Are system prompts a security risk?

Yes — and most companies do not treat them that way. System prompts control AI behavior, guardrails, and output formatting. In the McKinsey breach, all 95 prompts were stored in the same database as user data — with full write access. An attacker could silently modify them to poison outputs or remove safety guardrails without any deployment or code change.

How is AI pentesting different from traditional pentesting?

Traditional pentests follow checklists and test known patterns. AI agents reason, hypothesize, and chain findings — constructing attack paths no static scanner would try. They also run continuously rather than quarterly, and the cost per test is dropping fast. For a detailed breakdown of the leading platforms, see our autonomous pentesting tools comparison. The agentic workflow pattern that powers business automation is the same pattern that makes AI offensive tools effective.
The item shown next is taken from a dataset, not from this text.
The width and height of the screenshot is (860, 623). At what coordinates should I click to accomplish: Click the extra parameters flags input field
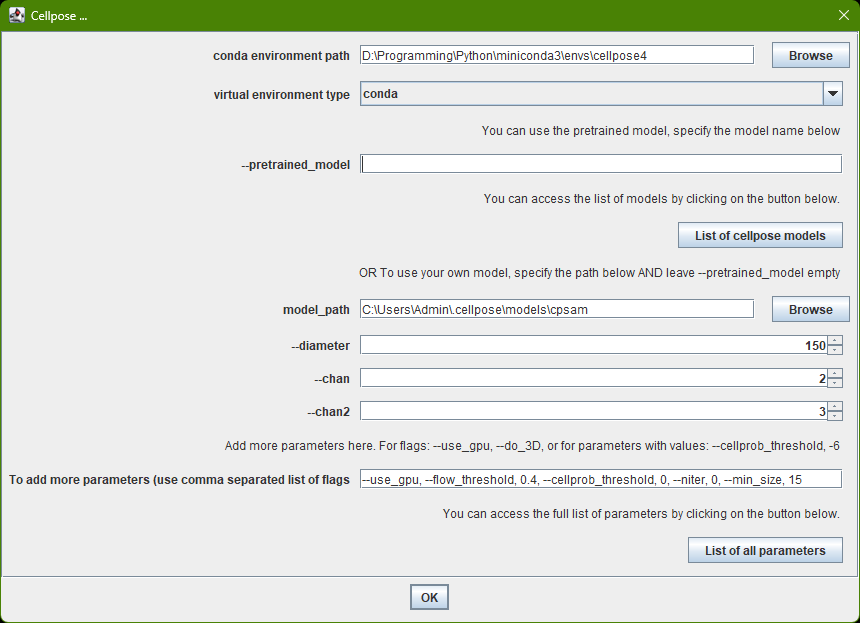tap(600, 478)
What should companies do to protect their AI systems?

Six steps matter most. Treat your AI stack as its own attack surface with unique vectors like prompt injection and RAG poisoning. Protect system prompts like source code. Assume your API docs are public. Move from quarterly to continuous AI-powered testing. Build defense-in-depth using the Trust Spectrum framework. Train your security team on AI-specific threats beyond traditional web vulnerabilities.